Merlijn, quantum physics is entirely natural, but something nobody really ‘understands’ beyond the mathematics. Particle/wave duality, quantum entaglement and all the rest. Wierd stuff. We don’t have a mind that can really deal with the concepts involved. (Dead/alive cats sort of trample over the concept of the Excluded Middle). Physics are continually arguing on how to interpret the damn equations. Schrodinger, Bohm or Everett, plus several more besides.
So I can accept Nicholas’s (2) as a possibility, the universal is what is it, with no God involved, but is ultimately inexplicable to our minds.
Read Heisenberg for Schrodinger in my last post.
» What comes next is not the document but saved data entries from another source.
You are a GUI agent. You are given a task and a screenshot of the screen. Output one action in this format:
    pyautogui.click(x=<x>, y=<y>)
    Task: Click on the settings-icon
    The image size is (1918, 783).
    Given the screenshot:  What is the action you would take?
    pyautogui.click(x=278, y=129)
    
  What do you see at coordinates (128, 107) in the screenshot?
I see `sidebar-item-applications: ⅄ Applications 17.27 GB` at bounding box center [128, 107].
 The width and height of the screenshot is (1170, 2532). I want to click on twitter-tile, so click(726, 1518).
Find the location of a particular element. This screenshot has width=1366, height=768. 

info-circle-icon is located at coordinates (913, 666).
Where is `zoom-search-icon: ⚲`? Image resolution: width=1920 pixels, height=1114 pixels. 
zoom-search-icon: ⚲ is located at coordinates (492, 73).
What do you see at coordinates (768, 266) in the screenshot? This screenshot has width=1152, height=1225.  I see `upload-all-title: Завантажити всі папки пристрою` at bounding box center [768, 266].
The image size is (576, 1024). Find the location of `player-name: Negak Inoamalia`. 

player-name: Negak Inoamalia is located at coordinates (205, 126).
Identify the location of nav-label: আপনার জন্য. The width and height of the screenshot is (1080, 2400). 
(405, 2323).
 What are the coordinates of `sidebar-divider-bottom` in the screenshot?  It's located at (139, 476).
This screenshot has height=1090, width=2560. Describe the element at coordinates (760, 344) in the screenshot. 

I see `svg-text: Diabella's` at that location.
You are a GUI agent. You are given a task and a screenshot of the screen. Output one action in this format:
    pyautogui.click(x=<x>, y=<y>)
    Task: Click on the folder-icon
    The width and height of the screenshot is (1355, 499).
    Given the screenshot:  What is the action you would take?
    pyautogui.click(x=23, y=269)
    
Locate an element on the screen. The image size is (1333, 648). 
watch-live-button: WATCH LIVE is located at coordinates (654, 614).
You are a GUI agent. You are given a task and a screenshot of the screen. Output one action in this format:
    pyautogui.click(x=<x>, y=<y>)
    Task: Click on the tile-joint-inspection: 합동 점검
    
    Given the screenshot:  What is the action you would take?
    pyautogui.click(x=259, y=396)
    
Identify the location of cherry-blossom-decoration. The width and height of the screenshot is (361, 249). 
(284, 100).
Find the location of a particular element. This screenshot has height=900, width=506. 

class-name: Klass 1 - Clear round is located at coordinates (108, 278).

I really should go to bed.
Of course, the problem with (2), for “hard” atheist/rationalists, at least, is that it admits that the world is probably ultimately unintelligible, which lets mysticism back in. Their ideal is a human race that not only can, but does, understand the world completely.
“Softer” atheists, like me, accept that, since quantum theory, especially, the world has turned out to be basically unintelligible (unless anyone claims to understand, really understand, quantum theory). I think it’s unlikely that our scientific picture will ever move back in the more understandable direction. But OB’s original point is important: christening (sorry for the term) the source of the mysterious world we live in “God” is an empty gesture, except for those who are emotionally attached to it.
I have nothing against those whose hearts are warmed by religious language, unless they try to force me to live according to what their sacred books say (gay marriage is evil, adulterers should be stoned, women should be subordinate to men, etc.). They can believe whatever fairy tales they like, but they should keep their mitts off of the lives of those who don’t share their beliefs.